Permintaan.
Tentukan apakah setiap pernyataan berikut sesuai dengan berita tentang rencana pembakaran Al-Quran di Malmo, lalu jawab ya atau tidak dengan menyertakan kutipan kata demi kata dari berita itu yang menjadi penentunya: (a) Pembakaran Al-Quran itu direncanakan pada 28 Agustus. (b) Dan Park adalah seorang pengacara Denmark. (c) Distrik Rosengard termasuk dalam daftar "daerah rawan" Swedia.

Teks yang Diberikan.
Polisi Swedia Gagalkan Rencana Pembakaran Al-Quran di Daerah Imigran Muslim

Selasa, 18 Agustus 2020 - 17:54 WIB
loading...
Polisi Swedia Gagalkan Rencana Pembakaran Al-Quran di Daerah Imigran Muslim
Polisi Swedia menolak rencana pembakaran Al-Quran di daerah imigran Muslim. Foto/Ilustrasi
A A A
STOCKHOLM - Polisi Swedia menghentikan rencana seorang seniman jalanan yang kontroversial untuk membakar Al-Quran di luar masjid di distrik Rosengard yang terkenal di Malmo. Wilayah itu masuk dalam daftar "daerah rawan" Swedia dan sering disebut sebagai daerah terlarang.

Seniman jalanan Swedia, Dan Park, yang juga teman dari pengacara Denmark dan pemimpin partai garis keras Rasmus Paludan, berencana untuk membakar kitab suci umat Islam itu pada 28 Agustus. Paludan sebelumnya juga memiliki sejarah membakar Al-Quran di daerah Muslim, yang dilihatnya sebagai perayaan kebebasan berbicara. Paludan menggambarkan tindakannya sebagai "membela orang-orang persaudaraannya" di Swedia.(Baca: Jadikan Al-Quran Bahan Candaan, Wanita Tunisia Dijebloskan ke Penjara )

Bagian Data.

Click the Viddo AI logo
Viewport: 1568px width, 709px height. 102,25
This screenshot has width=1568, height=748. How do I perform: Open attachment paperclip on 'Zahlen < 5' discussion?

Jawaban Latihan.
(a) Ya: "berencana untuk membakar kitab suci umat Islam itu pada 28 Agustus".
(b) Tidak: "Seniman jalanan Swedia, Dan Park, yang juga teman dari pengacara Denmark".
(c) Ya: "Wilayah itu masuk dalam daftar "daerah rawan" Swedia".